Courtesy of Carol Xie

That gave her the idea that social media could help the restaurant. So she opened an account and used the same strategies she learned from her personal one.

“I know it sounds really weird and unconventional, but somehow it worked.”

It brought new customers who may be familiar with the ID, but did not know about their restaurant until she started posting online.

Not many businesses in the ID are as fortunate to have someone who can navigate the world of social media. Most restaurants here are run by first generation immigrants, often with limited English and no access to technology.

And even before the state’s stay-at-home order, businesses in the neighborhood were reeling from anti-Asian sentiments and false fears about the virus.

In response, Sarah Baker, along with two friends, created a Facebook group called Support the ID Community United. For Baker, the ID has always had a special place in her heart.

“My grandmother is a first generation immigrant from Japan, she moved here in 1958.”

Baker says during her childhood, her grandmother worked at Uwajimaya, an Asian supermarket in the neighborhood. Baker went to a preschool nearby.

“I have these fond memories of being walked around the neighborhood, or going through Uwajimaya and my grandma would give us fortune cookies,” she said. “So it’s been one of those places that has been community for me.”

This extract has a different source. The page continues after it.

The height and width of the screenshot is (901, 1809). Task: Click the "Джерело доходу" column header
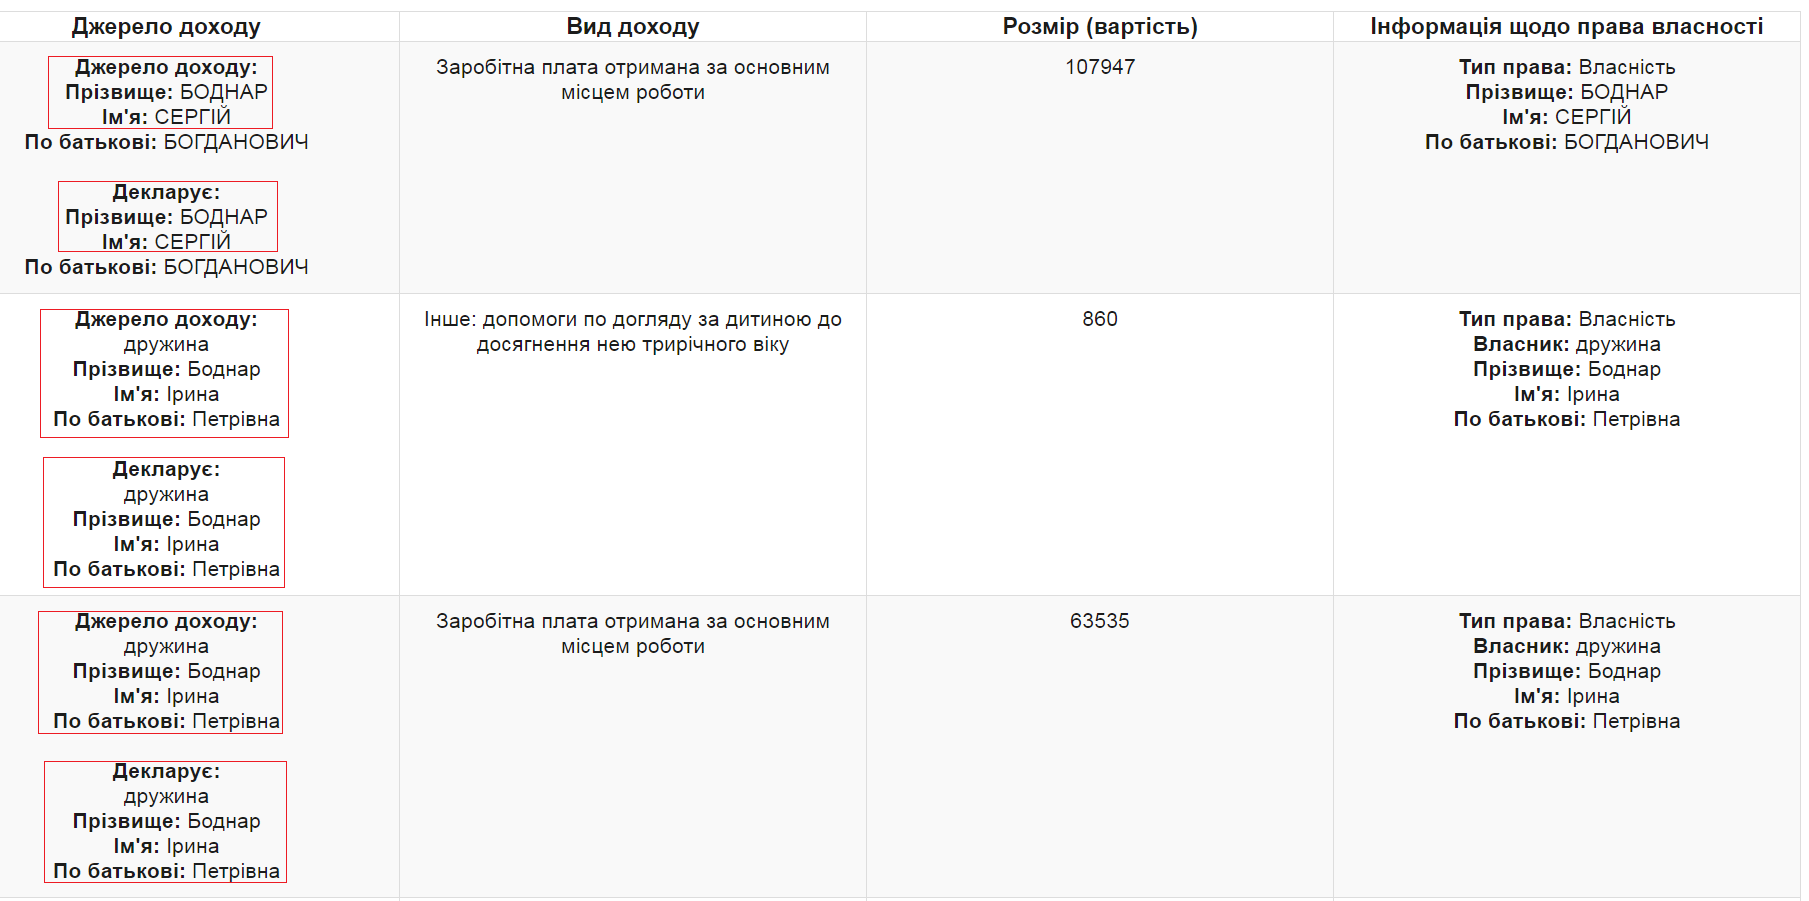pyautogui.click(x=166, y=27)
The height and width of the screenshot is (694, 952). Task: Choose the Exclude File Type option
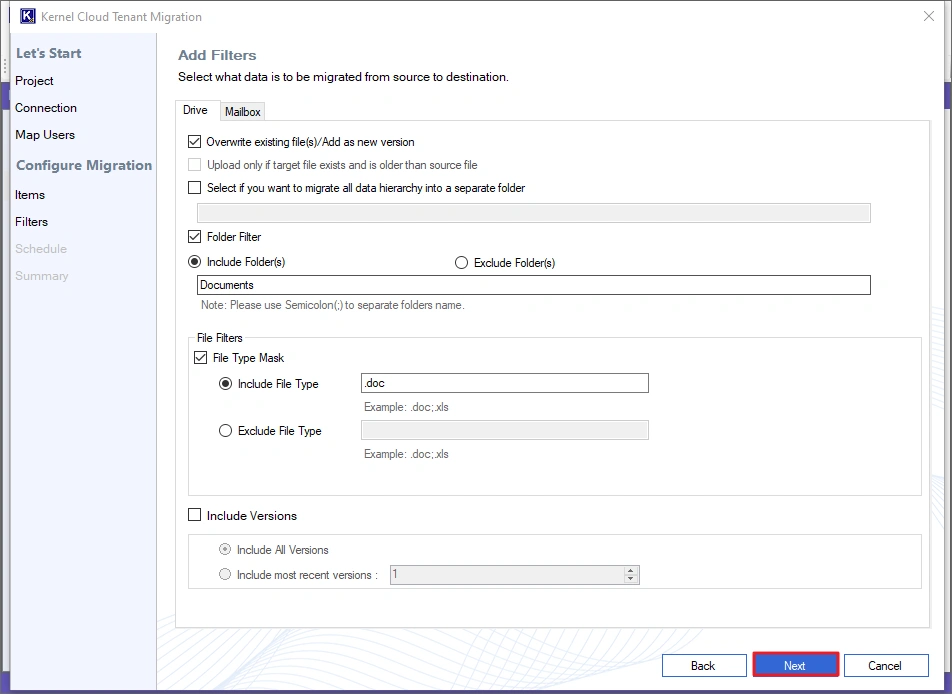pos(225,431)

For Baker, creating the group page was more than just helping businesses get through the pandemic; it’s about preserving the community that’s under constant threat of new development. Baker fears the public health crisis could permanently close businesses, leading to the end of the International District as we know it.

“If that happens, then what does that mean for the neighborhood? Who’s going to take their place? And the answer, unfortunately, is developers -- folks who have not been in community, historically.”

The group is evolving beyond the ID. It’s using the momentum to support Black Lives Matter. It has become a resource for those seeking to support Black-owned businesses. And it has become a space for difficult conversations about anti-Blackness. Baker says it shows how the community has been able to come together to make sure we all thrive and not just survive.

“Despite the fact that we’re in a pretty dark time and that things have been really hard, that this has just been a constant source of light for me and I hope other folks are able to see it that way as well.”